5.Expand the tree named 'Applications'.In this option, you will see all the available sections of applications,which you can add to your live Vista/XP  CD/USB.
Continue Here


----------



## iMav (Jul 1, 2008)

Cool, will try it. Thank you.


----------



## casanova (Jul 1, 2008)

Looks cool. Will try it for sure.


----------



## New (Jul 1, 2008)

Thanks guys


----------



## BBThumbHealer (Jul 2, 2008)

Hey New ... r u on a tutorial posting spree ?  .. anyways , nice tutorial , TFS !


----------



## New (Jul 2, 2008)

^I am writing tutorial just to beat the exam heat


----------



## MetalheadGautham (Jul 2, 2008)

New said:


> ^I am writing tutorial just to beat the exam heat


I did something similar after _MY_ exams. I started to go on a gaming and posting spree.


----------



## New (Jul 2, 2008)

> I did something similar after MY exams. I started to go on a gaming and posting spree.

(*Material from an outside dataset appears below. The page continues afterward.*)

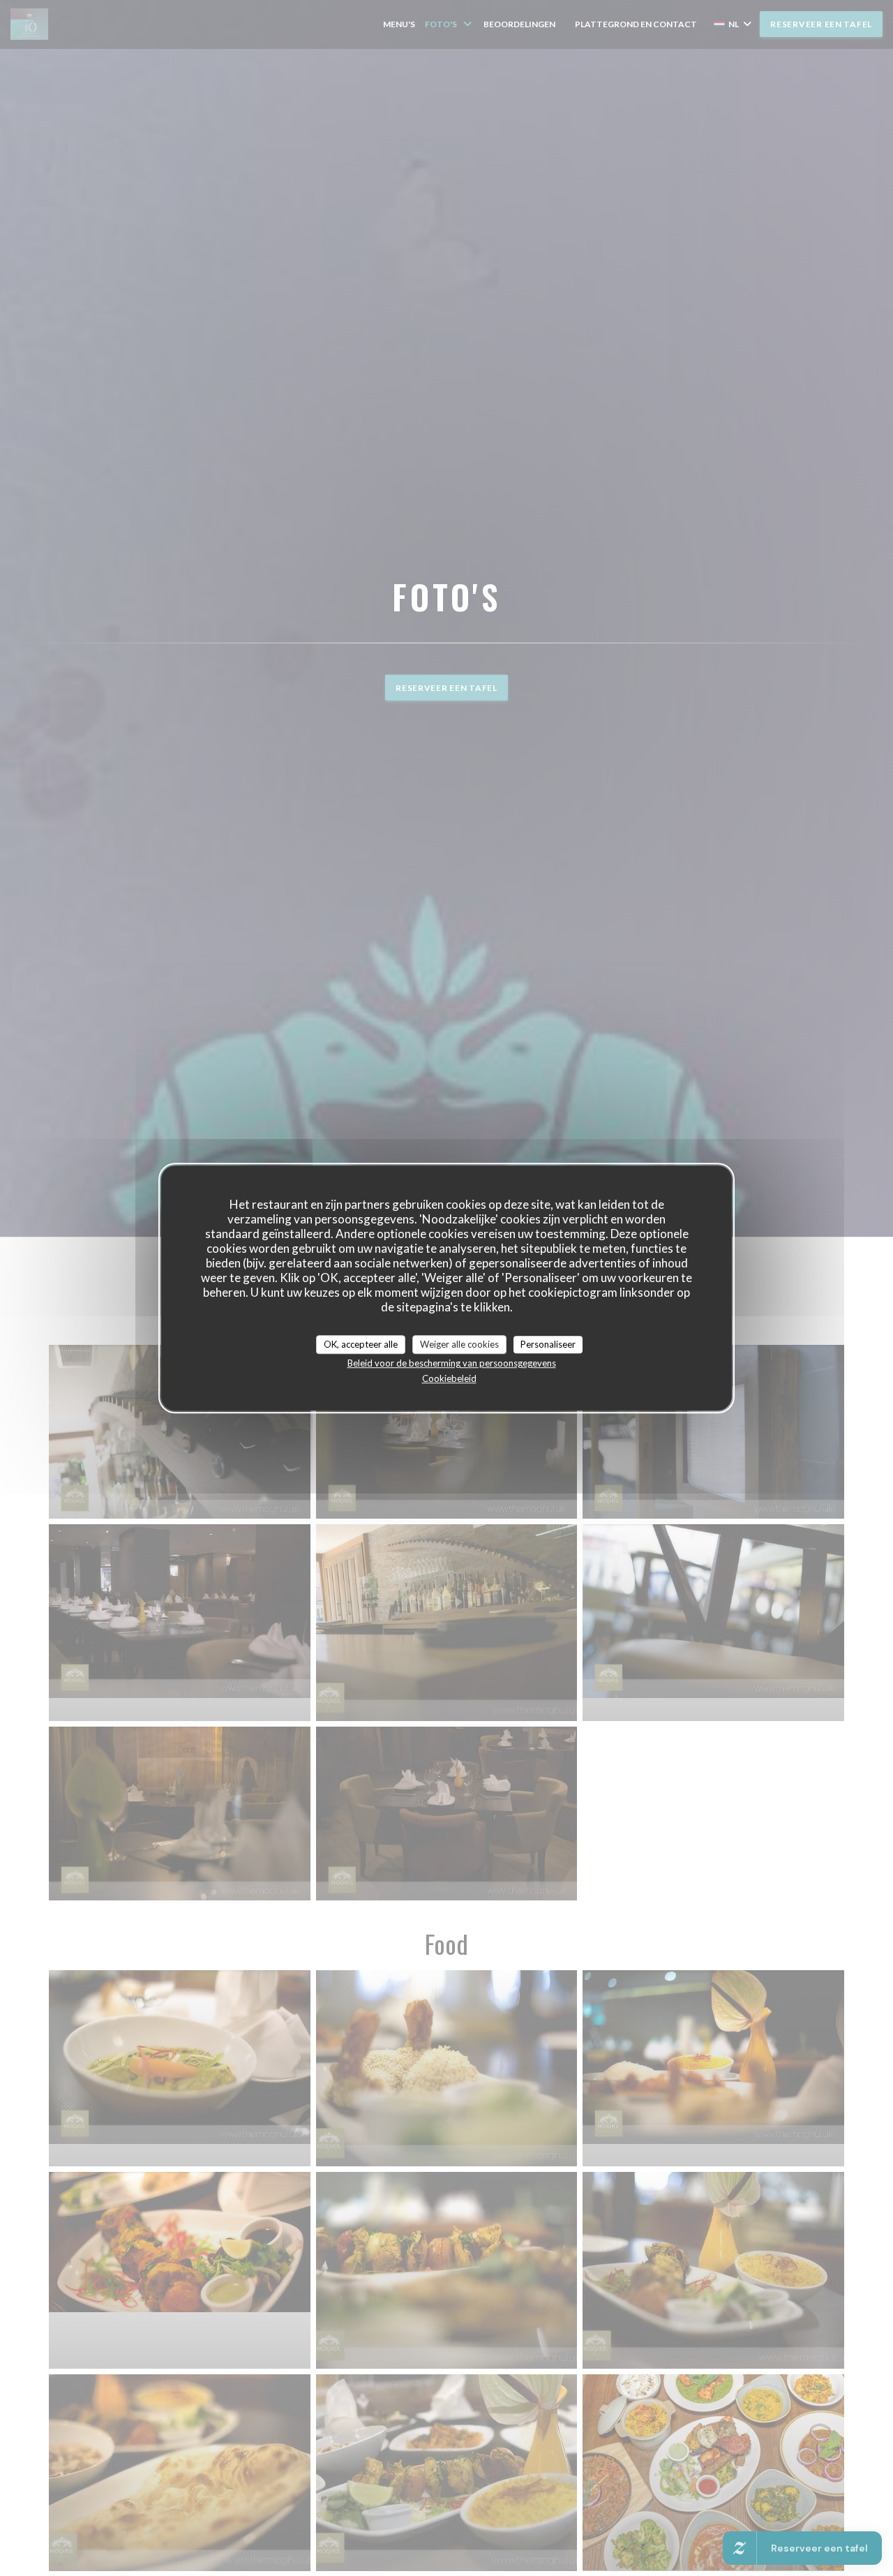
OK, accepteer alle (361, 1344)
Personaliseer (548, 1344)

Difference is am doing during the exams..Two more to go..


----------



## MetalheadGautham (Jul 2, 2008)

New said:


> Difference is am doing during the exams..Two more to go..


then GTFO this forum and stari studying


----------



## New (Jul 2, 2008)

What is GTFO?


----------



## MetalheadGautham (Jul 2, 2008)

New said:


> What is GTFO?


get the **** off


----------



## Most Wanted (Jul 2, 2008)

Great tut.
seems you have find the mine of tutorials.


----------



## topgear (Jul 2, 2008)

Great Find ! Thanks.
Will Try it for sure.


----------



## New (Jul 2, 2008)

> get the **** off


I shouldn't have asked that question


> seems you have find the mine of tutorials.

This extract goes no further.